THE PROBLEM:
Count the lines in the material below that contain the word "Click", and reply with the number alone.

EXERCISE MATERIALS:
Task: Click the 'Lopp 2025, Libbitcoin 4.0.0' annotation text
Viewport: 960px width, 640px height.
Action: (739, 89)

* * *

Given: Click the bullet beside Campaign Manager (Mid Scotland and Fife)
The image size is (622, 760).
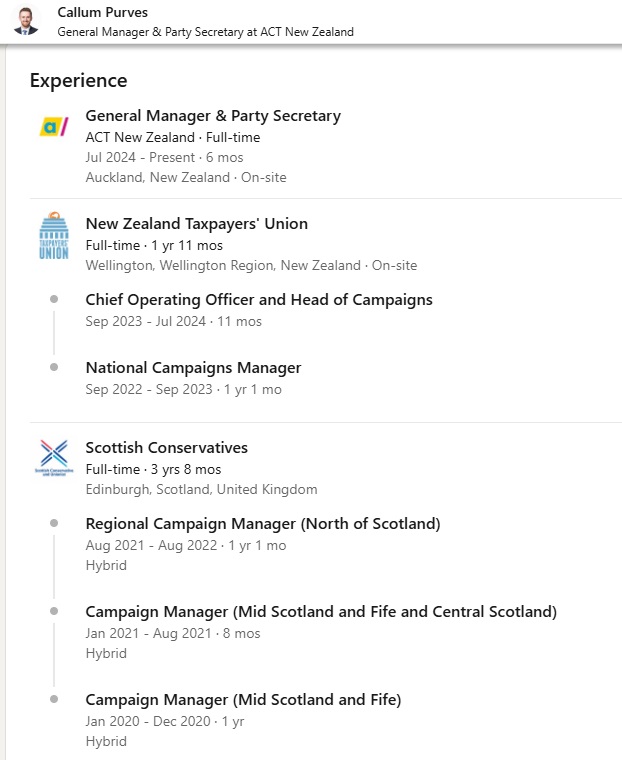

TASK ANSWER:
2